Господи, какая красота –
Глянешь утром с речки на деревню –
Зорька над березовою сенью
Тянет к избам алые уста.
Дым из печек гладит небосвод,
Петухи горланят что есть мочи,
Лайки дружно, оттепель пророча,
Снег утюжат носом у ворот.
Сам готов сто раз исцеловать
Эти синеглазые окошки…
Дай, Господь, пожить ещё немножко,
О земле родимой рассказать,
Как могу, насколько хватит сил
С ветром петь о людях Приполярья –
Золотых Петрах, Иванах, Марьях,
На руках бы их всю жизнь носил.
Отлучи меня, – и я умру
Без тайги и тренюшки-синички…
Где ещё с корзинкою бруснички
Зорька так вот встретит поутру?
Ничего я Богу не скажу
За себя. За родину малую –
На коленях ноги исцелую,
Голову на плаху положу.
«Я один… и разбитое зеркало»
С. Есенин
Он входит в дом бесшумно, словно ночь,
Садится не спеша у изголовья,
Устало дышит, смотрит исподлобья
И ждет… А мне давно молчать невмочь.
Скажи мне, мой угрюмый визави,
Неужто в этой жизни мне осталась
Лишь ненависть как следствие любви,
Умноженной на горечь и усталость?
Неужто я навеки обречен
Искать грозу в мистерии рассвета?
Но он молчит, а я не жду ответа,
Вопросами иными увлечен.
Он входит в дом бесшумно, словно смерть.
Но он – не смерть, он – призрак новой жизни.
В его глазах – огонь великой тризны
И дальних дней ликующая медь…
Перевод стихотворения Дончо Нанова (Болгария)

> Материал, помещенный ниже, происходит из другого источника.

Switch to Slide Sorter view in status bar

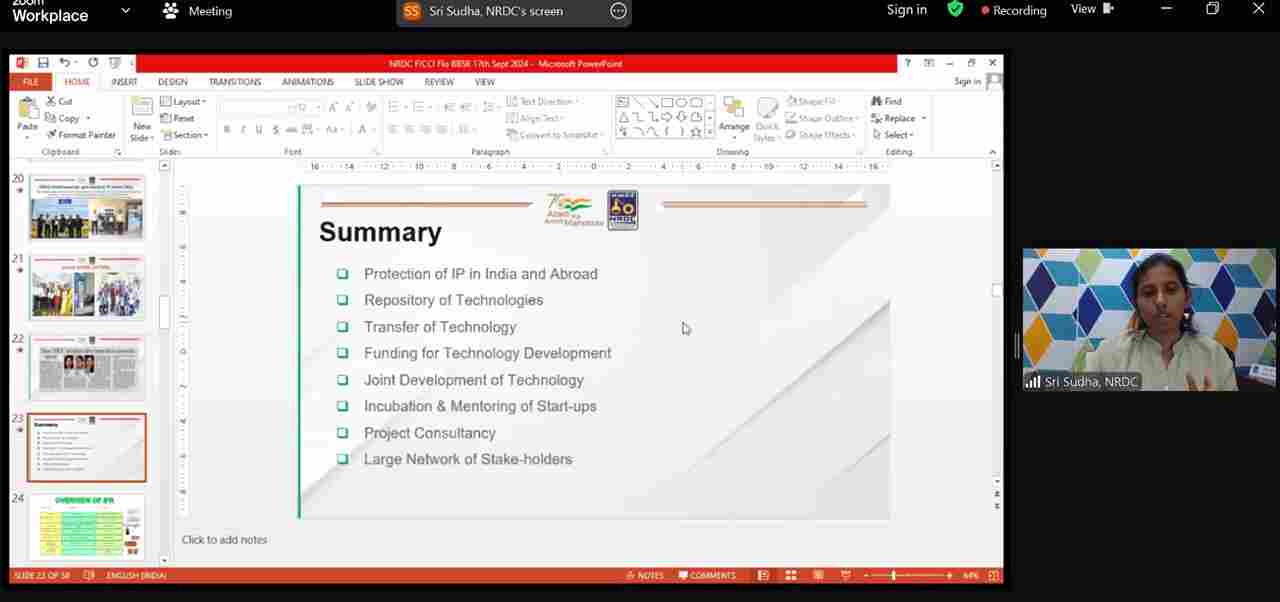point(790,576)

Не трогайте Россию, господа!
Ей больно и без вашего укора.
Она по части самооговора
Себе не знала равных никогда.
Не трогайте Россию, господа!
Что нужно вам, и сытым, и одетым,
От той страны, что, выручив полсвета,
Сегодня и печальна, и бедна.
Припомните, как вас она спасла
В годину разрушительных набегов,
И вот теперь не с вашего ль брега
Несется равнодушная хула?
Не трогайте Россию, господа!
Теперь вы славословите правдивость,
Но слепо верить в вашу справедливость –
Занятие, достойное шута.
Россия не бывает неправа.
Уставшая то плакать, то молиться,
Она простит и вора, и блудницу,
Простит и вас за глупые слова.
Она простит, а мне до склона дней –
Стыдиться вас в смятении брезгливом
За то, что Русь по выкрикам визгливым
Узнает о Болгарии моей.
Не трогайте Россию, господа!
Ведь вы ее не знаете, невежды.
Великая терпеньем и надеждой,
Она – иному миру не чета!
Не трогайте Россию, и она
И в этот раз уверенно и гордо
Без лишних фраз решит свои кроссворды,
Пречистою от зла ограждена.
Да вы ее должны благодарить
Уже за то, что есть она на свете,
Уже за то, что вам и вашим детям
Одну судьбу с ее судьбой делить.
Коль помочь не можете – тогда
Изыдите, хотя бы не мешая.
Иначе – за себя не отвечаю.
Не трогайте Россию, господа!
3.04.94
Вот и выпит океан, полный зелени и света.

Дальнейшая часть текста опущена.